Samsung loyalty was higher, BankMyCell said. Just 7.7% of Galaxy S9 users switched over to an iPhone and 92.3% remained on the Android operating system. In comparison, 26% of people trading in their iPhone X moving onto another brand. —Corinne Reichert, CNET
The problem with this study is that it omits another very important data set. The other half is, what kind of phone are young people starting out with?
Piper Jaffray does an annual survey to see what phones young people want to get. They’ve found that the iPhone growth is almost unbelievable. A few years ago 60% of young people preferred iOS over Android. In October of 2018 the percentage has grown to 86%. It’s amazing how overwhelming young people desire Apple over Samsung or any other Android maker.
In its biannual "Taking Stock with Teens" survey, the investment bank notes 86 percent of teens surveyed said their next phone would be an iPhone. By contrast, a paltry 10 percent of teens said the intend to buy an Android device, according Business Insider.
The 86 percent figure represents the highest intent to buy Piper Jaffray has seen in its seasonal report.
"Overall, we view the survey data as a sign that Apple's place as the dominant device brand among teens remains intact," Piper Jaffray analysts Michael Olson and Yung Kim said in the report.—Mikey Campbell, AppleInsider 10/22/18
Taken by themselves, both of these studies seem unbelievable. They don’t make any sense if you think about them very long.
If Apple was truly losing 26% of their customers to Android, they’d be in panic mode. That would mean losing almost half of their business in 2 years. That’s obviously false.
On the flip side, if over 86% of teenagers want iPhones and not Android. Android would cease to exist in about 5 years as Apple scooped up all the new users. Android would be steadily losing market share in double-digit chunks.
These two surveys are probably more accurate than not. But they go hand-in-hand. More teenagers than ever are starting out with the iPhone as their first phone. So unless the defection rate goes up, Android will cease to exist and iOS will inherit the Earth.

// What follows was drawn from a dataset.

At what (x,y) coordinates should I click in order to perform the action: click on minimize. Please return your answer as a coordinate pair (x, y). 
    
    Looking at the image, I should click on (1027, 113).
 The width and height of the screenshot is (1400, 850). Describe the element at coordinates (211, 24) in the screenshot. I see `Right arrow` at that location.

Less Android users are trading in their Android phones for iPhones because there are less new Android users still in the experimental stage. And more iPhone users are trading in their iPhones on Android phones because more and more new users start with iPhones.
I’m amazed that no one seems to be connecting the dots on this data. It’s as plain as can be. CNET themselves reports on both the iPhone-Trade-In-Story and the Teenager Survey. At the very least, CNET should’ve put both trends in context with each other.